● PROBLEM REQUIREMENTS:
Reproduce the data below verbatim from the line containing "Task: Select the" through its final line, and produce nothing more.

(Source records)

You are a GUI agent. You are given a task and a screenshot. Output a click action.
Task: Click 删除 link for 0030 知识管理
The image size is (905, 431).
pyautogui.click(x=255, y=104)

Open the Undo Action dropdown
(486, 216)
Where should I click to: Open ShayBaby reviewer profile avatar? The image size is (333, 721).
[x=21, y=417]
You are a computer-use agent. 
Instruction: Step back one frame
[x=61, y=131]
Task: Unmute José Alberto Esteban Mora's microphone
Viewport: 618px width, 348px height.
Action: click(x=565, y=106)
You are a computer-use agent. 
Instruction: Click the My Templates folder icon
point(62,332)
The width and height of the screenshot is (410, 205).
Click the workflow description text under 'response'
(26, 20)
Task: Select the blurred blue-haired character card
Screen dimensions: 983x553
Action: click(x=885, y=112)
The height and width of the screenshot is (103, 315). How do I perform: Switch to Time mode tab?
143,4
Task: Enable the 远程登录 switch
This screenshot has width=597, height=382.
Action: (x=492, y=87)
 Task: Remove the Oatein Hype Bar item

● WRITTEN RESPONSE:
Task: Select the blurred blue-haired character card
Screen dimensions: 983x553
Action: click(x=885, y=112)
The height and width of the screenshot is (103, 315). How do I perform: Switch to Time mode tab?
143,4
Task: Enable the 远程登录 switch
This screenshot has width=597, height=382.
Action: (x=492, y=87)
 Task: Remove the Oatein Hype Bar item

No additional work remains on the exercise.